In una recente intervista rilasciata alla CNN, Ellen Jonhnson Sirleaf, attuale presidente della Liberia e vincitrice del premio nobel per la pace nel 2011, cerca di fare il punto della situazione su alcune questioni chiave per il futuro del continente africano, ed in particolare sul problema di genere.

Secondo il premio nobel per la pace, esiste un solo fattore chiave capace di trasformare la vite degli individui, delle comunità e delle nazioni.

La risposta a questa complessa questione è semplice, e risiede nell’istruzione.

Mentre è ampiamente accettato il pensiero secondo cui non esista un’unica soluzione capace di poter poter in spalla milioni di individui fuori dalla povertà, è assodato come la chiave per rispondere a molte delle sfide più gravose è quella di fornire un’istruzione di qualità a tutti i ragazzi, e specialmente alla ragazze.

Ellen Johnson-Sirleaf  Hillary Clinton, 2009 - (C) U.S. Department of State

Ellen Johnson-Sirleaf Hillary Clinton, 2009 (c) U.S. Dep. of State

Nonostante il progressi fatti negli ultimi anni, è alto ancora il numero di ragazzi, e sopratutto ragazze che non hanno questa opportunità.

In alcune zone rurali dell’Africa, come quella sub-Saharina, quasi quattro ragazze su cinque non completano in ciclo di studi primario.

L’economia dell’Africa cresce ad un ritmo del 5% annuo, una tra le crescite più altre nel mondo, dando l’impressione di un continente in pieno sviluppo e crescita. Purtroppo, non sempre la crescita conduce ad uno sviluppo o a dei miglioramenti per i cittadini appartenenti alla fasce più deboli e meno protette.

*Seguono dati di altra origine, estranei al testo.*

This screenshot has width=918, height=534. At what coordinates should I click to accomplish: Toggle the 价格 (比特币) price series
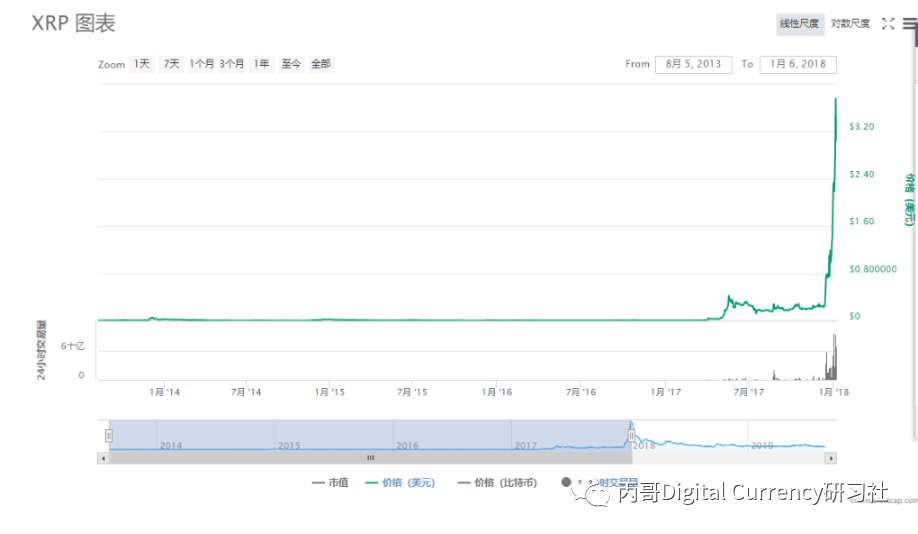[x=497, y=483]
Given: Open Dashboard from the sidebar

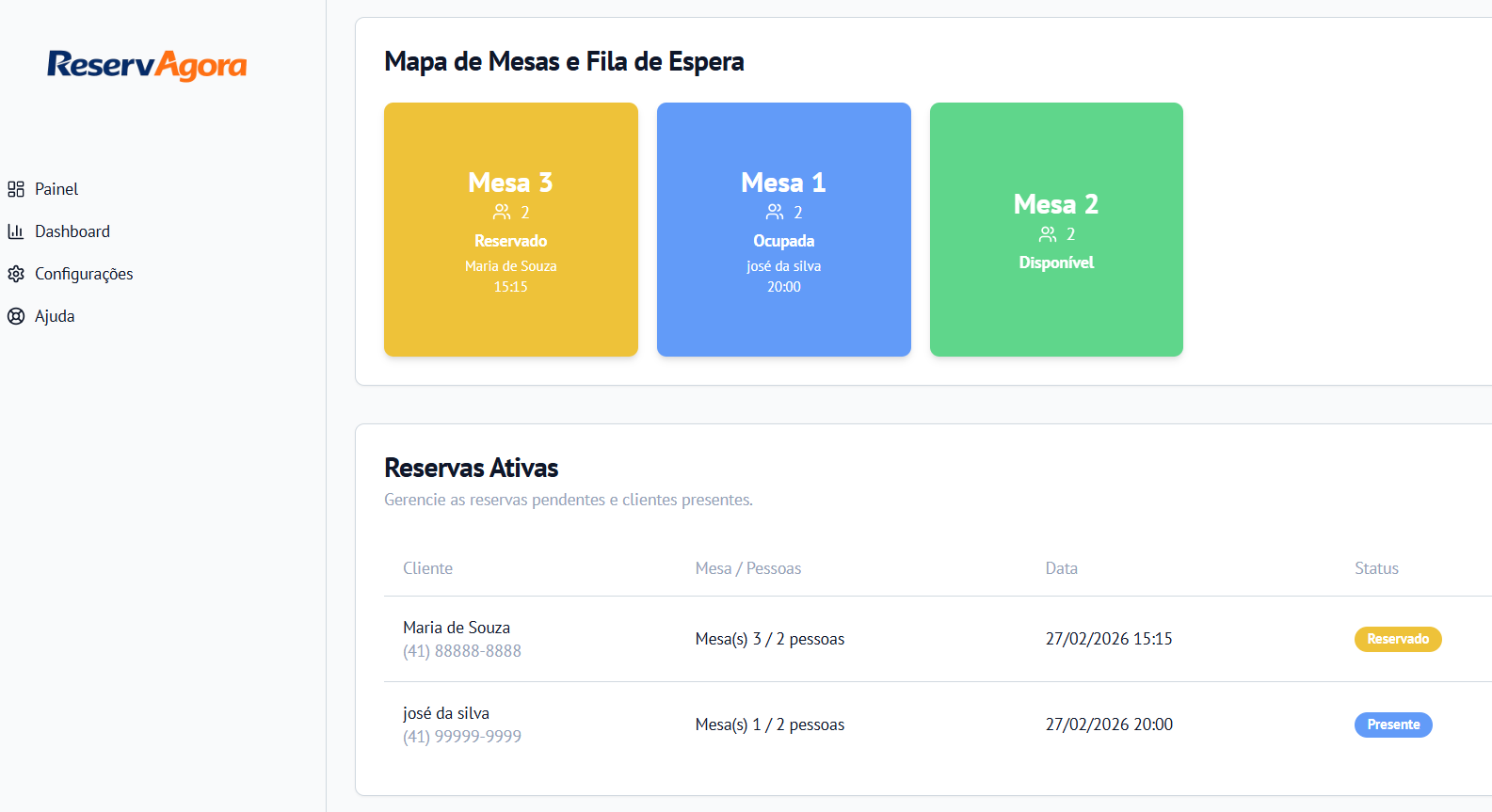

Una crescita duratura si deve basare sulla partecipazione paritaria ed sostenile da parte di tutti, e alla base di questo, non vi può che essere una solida politica volta all’istruzione delle giovani generazioni. Secondo molte ricerche, i benefici economici derivanti dal raggiungimento di un pieno accesso all’istruzione primaria, superano di gran lunga i costi pubblici impiegati per sostenere tali programmi.

Basti pensare che, per ogni anno di scuola frequentato da una ragazza, vi sono possibilità di incrementare i propri guadagni dal 5 al 10 %. Seguendo gli attuali tassi di scolarizzazione e d’investimento in programmi educativi, le ragazze povere delle zone rurali della regione sub-Sahariana, potrebbe, forse, raggiungere la piena scolarizzazione primari, nel 2086.

Investire nell’istruzione femminile non è solo un imperativo morale, ma un investimento intelligente.